Un magnifique petit ouvrage trouvé dans une boîte à livres.



Il s'agît d'un classique de la Renaissance, écrit par Torquato Tasso, vingt poèmes qui nous transportent en 1099, au temps de la première Croisade.



En cette année, les soldats Croisés, menés par Godefroy de Bouillon, s'emparent de la cité de Jérusalem, permettant aux chrétiens de se rendre à nouveau au Saint Sépulcre, et abolissant l'esclavage des populations chrétiennes par les Turcs.



Ce livre reprend les codes de la chevalerie, les chevaliers ne vaincront pas simplement un peuple avec qui ils sont en guerre.

Ils devront apprendre à mener une lutte intérieure, faire fi des tentations et du péché, se montrer dignes de leur foi pour libérer Jérusalem.

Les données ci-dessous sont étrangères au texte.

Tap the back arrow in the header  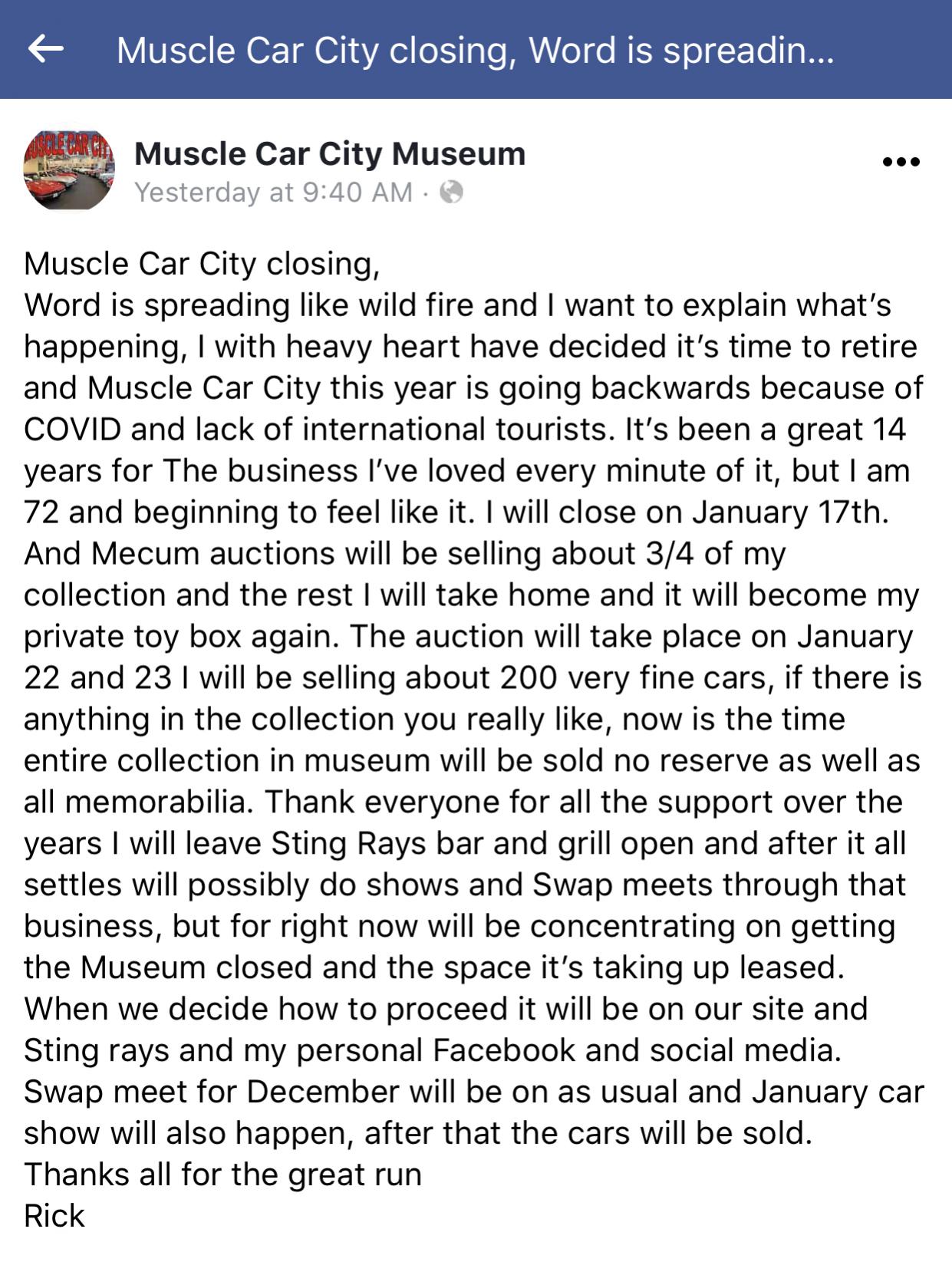click(45, 49)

Cet aspect est notamment mis en lumière par la présence divine, l'aide des archanges, et la lutte contre la sorcellerie.



Un récit épique et empli de piété, écrit à une période où l'humanisme et le protestantisme faisaient leur apparition, secouant les fondements du catholicisme.



Le poète devait d'ailleurs être couronné par le Pape Charles VIII en tant que roi des poètes, lorsqu'il fut emporté par la maladie en 1595.



Une belle découverte donc, d'une oeuvre historique dont on entend peu parler.